The Deputy was caught out a few minutes ago. He should not catch himself out again.

Our objection to this section is that it is imposing a burden. There is urgent work to be done around the coast. That is admitted. The Minister should accept his responsibility and bring in legislation to enable protective works to be erected. They cannot be erected under this Bill. No self-respecting local authority will accept responsibility for imposing the burden that is proposed in Section 19 on the ratepayers and small farmers because the burden on them at the moment is greater than they can bear. The Minister should be ashamed, on behalf of a Government that is spending £140,000,000 in the present year, moryah! protecting the people and their rights, that the Exchequer cannot afford to provide ways and means of erecting coast protection works to protect the property and lives of the citizens.

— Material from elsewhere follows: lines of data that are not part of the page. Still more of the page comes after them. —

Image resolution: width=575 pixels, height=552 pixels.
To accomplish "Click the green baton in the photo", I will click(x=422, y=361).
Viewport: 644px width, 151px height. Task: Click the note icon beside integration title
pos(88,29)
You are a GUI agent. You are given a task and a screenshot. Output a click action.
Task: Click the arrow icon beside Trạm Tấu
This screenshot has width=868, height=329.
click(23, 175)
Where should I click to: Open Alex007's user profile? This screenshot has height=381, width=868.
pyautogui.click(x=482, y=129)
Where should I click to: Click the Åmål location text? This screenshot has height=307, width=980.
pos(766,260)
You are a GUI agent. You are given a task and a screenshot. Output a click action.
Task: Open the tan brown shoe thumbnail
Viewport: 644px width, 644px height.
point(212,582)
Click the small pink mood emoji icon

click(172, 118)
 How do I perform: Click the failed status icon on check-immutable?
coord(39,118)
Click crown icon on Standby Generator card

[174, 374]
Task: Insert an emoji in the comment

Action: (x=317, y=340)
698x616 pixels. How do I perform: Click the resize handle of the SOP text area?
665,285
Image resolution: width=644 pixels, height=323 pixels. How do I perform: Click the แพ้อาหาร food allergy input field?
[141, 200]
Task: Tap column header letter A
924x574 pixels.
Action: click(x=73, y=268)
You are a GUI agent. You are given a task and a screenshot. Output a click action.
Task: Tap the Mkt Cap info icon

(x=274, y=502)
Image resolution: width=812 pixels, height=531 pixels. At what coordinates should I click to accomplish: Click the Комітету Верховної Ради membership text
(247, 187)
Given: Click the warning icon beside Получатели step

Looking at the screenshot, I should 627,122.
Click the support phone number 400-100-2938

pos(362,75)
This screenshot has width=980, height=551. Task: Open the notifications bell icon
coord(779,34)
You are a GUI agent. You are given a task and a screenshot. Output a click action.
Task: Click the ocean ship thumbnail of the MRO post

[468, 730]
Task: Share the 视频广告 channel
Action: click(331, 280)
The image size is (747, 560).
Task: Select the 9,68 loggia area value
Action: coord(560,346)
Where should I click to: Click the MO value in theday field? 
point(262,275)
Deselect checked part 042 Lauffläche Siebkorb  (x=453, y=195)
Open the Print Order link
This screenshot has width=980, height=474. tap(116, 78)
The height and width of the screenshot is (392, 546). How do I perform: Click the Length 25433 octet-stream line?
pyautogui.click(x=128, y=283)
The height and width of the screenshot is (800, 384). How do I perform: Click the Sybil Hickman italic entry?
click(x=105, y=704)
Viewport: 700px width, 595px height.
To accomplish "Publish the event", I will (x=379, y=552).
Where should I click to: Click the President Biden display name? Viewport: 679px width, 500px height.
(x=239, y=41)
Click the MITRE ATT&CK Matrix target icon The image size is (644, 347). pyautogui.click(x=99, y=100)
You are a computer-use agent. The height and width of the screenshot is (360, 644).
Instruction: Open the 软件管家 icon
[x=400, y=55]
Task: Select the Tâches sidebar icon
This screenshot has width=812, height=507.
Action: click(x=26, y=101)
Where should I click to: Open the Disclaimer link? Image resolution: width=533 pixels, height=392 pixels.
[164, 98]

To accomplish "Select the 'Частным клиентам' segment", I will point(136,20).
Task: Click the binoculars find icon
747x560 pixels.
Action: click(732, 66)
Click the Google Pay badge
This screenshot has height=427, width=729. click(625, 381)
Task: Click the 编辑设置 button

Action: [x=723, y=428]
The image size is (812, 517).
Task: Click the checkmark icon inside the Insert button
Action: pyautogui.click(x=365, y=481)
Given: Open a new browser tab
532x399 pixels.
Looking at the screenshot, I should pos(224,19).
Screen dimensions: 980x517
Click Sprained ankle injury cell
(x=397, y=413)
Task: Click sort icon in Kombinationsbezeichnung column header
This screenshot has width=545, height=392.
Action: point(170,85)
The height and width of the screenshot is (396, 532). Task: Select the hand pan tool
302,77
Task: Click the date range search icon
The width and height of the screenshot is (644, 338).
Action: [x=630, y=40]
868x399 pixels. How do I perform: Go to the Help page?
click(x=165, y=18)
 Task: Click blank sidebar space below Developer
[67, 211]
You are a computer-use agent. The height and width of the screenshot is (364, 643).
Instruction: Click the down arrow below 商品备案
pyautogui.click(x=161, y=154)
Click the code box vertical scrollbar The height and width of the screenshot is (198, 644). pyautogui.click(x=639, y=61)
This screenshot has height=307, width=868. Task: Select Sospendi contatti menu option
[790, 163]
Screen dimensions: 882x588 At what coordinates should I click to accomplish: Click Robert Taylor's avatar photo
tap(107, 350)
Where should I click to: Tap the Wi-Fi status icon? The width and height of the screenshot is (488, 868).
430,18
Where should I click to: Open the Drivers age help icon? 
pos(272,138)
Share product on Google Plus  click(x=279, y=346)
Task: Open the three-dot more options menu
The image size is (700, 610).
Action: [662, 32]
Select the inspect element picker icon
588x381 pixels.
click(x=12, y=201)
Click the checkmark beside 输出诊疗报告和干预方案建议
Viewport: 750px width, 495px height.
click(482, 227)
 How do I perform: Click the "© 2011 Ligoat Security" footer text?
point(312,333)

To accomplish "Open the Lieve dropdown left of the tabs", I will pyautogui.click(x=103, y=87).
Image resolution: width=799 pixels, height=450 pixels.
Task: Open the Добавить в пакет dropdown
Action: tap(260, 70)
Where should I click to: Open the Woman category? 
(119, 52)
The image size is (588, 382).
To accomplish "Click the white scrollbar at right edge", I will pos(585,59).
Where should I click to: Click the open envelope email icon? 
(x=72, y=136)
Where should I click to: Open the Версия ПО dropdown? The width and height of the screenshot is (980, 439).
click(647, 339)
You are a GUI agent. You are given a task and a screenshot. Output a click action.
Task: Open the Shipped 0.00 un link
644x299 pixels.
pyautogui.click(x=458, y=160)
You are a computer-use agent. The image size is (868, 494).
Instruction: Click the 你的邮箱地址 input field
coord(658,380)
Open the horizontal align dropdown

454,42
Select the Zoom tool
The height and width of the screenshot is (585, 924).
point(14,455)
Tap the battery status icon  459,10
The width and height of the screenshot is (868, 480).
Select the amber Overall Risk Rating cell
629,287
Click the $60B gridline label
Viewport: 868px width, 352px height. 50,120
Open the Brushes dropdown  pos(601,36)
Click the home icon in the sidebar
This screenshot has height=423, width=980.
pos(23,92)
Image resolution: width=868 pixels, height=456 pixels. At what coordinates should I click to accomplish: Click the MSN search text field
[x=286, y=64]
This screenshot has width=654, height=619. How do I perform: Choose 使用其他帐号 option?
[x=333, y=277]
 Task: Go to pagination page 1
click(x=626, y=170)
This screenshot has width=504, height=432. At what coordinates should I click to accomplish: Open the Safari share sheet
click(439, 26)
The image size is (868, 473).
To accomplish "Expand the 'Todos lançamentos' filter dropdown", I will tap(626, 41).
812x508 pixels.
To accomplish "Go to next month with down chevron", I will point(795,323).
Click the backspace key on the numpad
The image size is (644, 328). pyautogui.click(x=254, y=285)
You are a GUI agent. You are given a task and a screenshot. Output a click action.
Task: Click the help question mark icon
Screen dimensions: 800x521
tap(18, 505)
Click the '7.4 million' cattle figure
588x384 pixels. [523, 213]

I cannot understand Deputy Allen's anxiety now about coastal erosion. Deputy Allen was a member of the House long before I became a Deputy.

Just a while.

When I became Minister for Lands in 1948, one of the first problems that came before me was a matter of coast erosion, the repair of embankments in County Kerry. The history of that case was that, in 1942, a particularly strong sea made a breach in an embankment and flooded about 200 acres of land. A Land Commission inspector was sent out to investigate. His report was that £180 would repair the breach, provided the work was put in hands within a week. Deputy Allen's Government was in power from February, 1942, to the end of 1948. When the change of Government came about in 1948, I and the Minister for Finance, Deputy McGilligan, were saddled with the responsibility of providing £17,000 to repair a half-mile of the embankment, which was perfect in 1942, but which, with every tide during all those years, had been wiped out. Now Deputy Corry and Deputy Allen are very concerned about coast erosion. There was one glaring instance. Much the same thing happened in Rossbanagher, in Clare, and in several other places.

It appears that when these Deputies are in opposition, the Government has a very big responsibility to do certain things, but when their Party is in Government, they allow wholesale waste to occur. A few hundred pounds spent at the right moment would save the expenditure of huge sums later on. I fail to see how their anxiety can be justified under the Bill now before the House.

The Minister wants to put a burden on the ratepayers.

Progress reported; Committee to sit again.